### Seçilen metin parçası
Kolaylaştırmak:Resulullah’ın İslam’a davet metotlarından birisi de kolaylaştırmaktır. Çünkü bizzat Cenab-ı Hakk’ın İslam ahkamını 23 senelik bir müddet içinde, kademe kademe, bölüm bölüm indirmiş olması, kolaylaştırmanın en açık örneği ve öneminin en açık delilidir. Resulullah çevreye davet için gönderdiği ashabına ‘Kolaylaştırınız, güçleştirmeyiniz; müjdeleyiniz, nefret ettirmeyiniz.’ diyerek onlara ikazda bulunmuştur.

Hüsn-ü Muamele:Davetin başarılı olabilmesi için bazı psikolojik unsurlara dikkat etmemiz gerekmektedir. Bunlardan birisi de hüsn-ü muamele yani güzel davranıştır. İnsan, kendisine yapılan iyi muameleden, güler yüz ve güzel sözden hoşlanır. Bunlara kendini layık gören insana yaklaşır. Kaba davranış, kırıcı ve yıkıcı sözler ise kişiyi soğutur, kaçırır ve nefret uyandırır. Bu hakikati Kur’an’dan takip edelim:

“Allah’ın rahmeti sayesinde sen onlara yumuşak davrandın. Eğer kaba, katı yürekli olsaydın, onlar senin etrafından dağılıp giderlerdi.” (Al-i İmran: 159)
######
### Veri kümesi içeriği
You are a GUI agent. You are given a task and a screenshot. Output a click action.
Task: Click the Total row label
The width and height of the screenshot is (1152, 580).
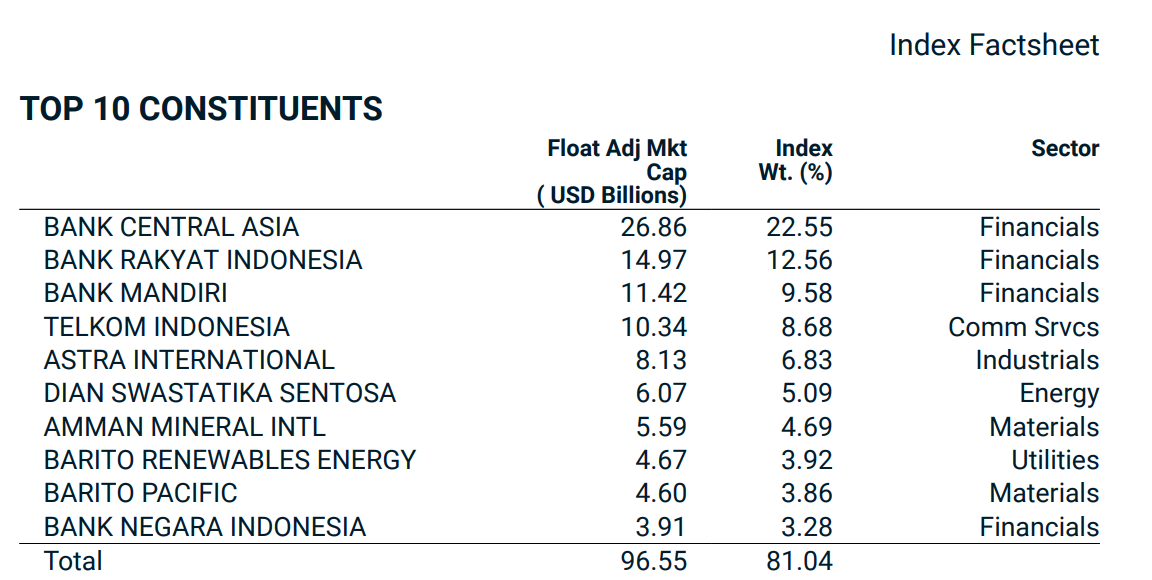click(72, 561)
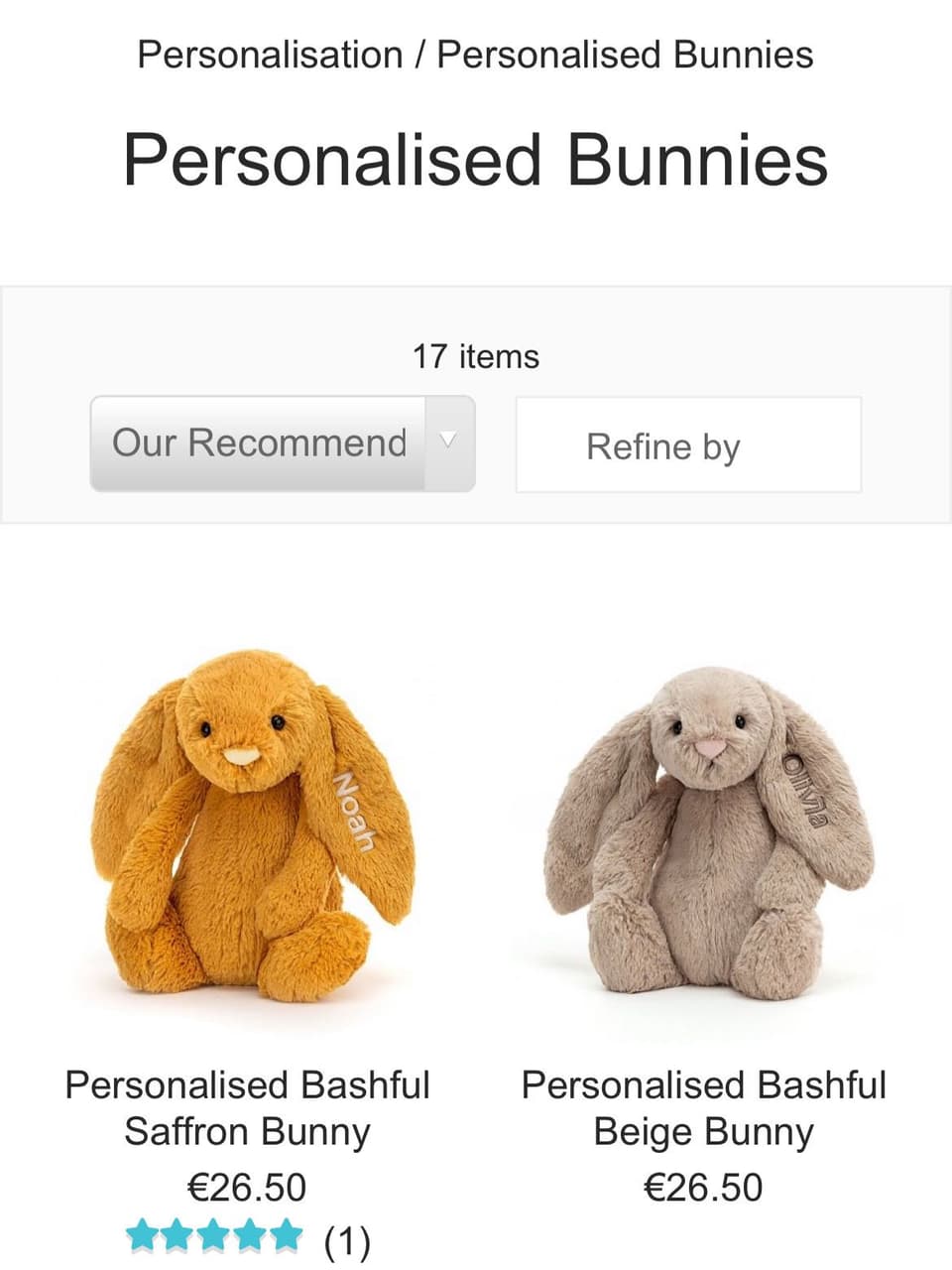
######
Alıştırma yönergesi:
İslam'a davet yöntemlerini anlatan metni, son cümlesinin ardından sürdürün.

Görevin yanıtı:
Bu insan psikolojisinin doğal bir neticesidir. İnsanlar çoğu kez, haklılıklarını ispatlamak için münakaşa yolunu tutarlar. Fakat bu, neticeye ulaşmak için en kısa değil, en uzun yoldur. Birisinin üzerine yumruklarınızı sıkarak giderseniz, karşı tarafta sizi iki misli sıkılmış yumrukla karşılayacaktır. Fakat aranızda görüş farklılıkları olan insanlarla, anlayış içerisinde oturup meseleyi tatlılık ve yumuşak bir üslupla halletme yolunu tutarsanız bir müddet sonra sizi dinleyip, anlamaya çalıştıklarını göreceksiniz.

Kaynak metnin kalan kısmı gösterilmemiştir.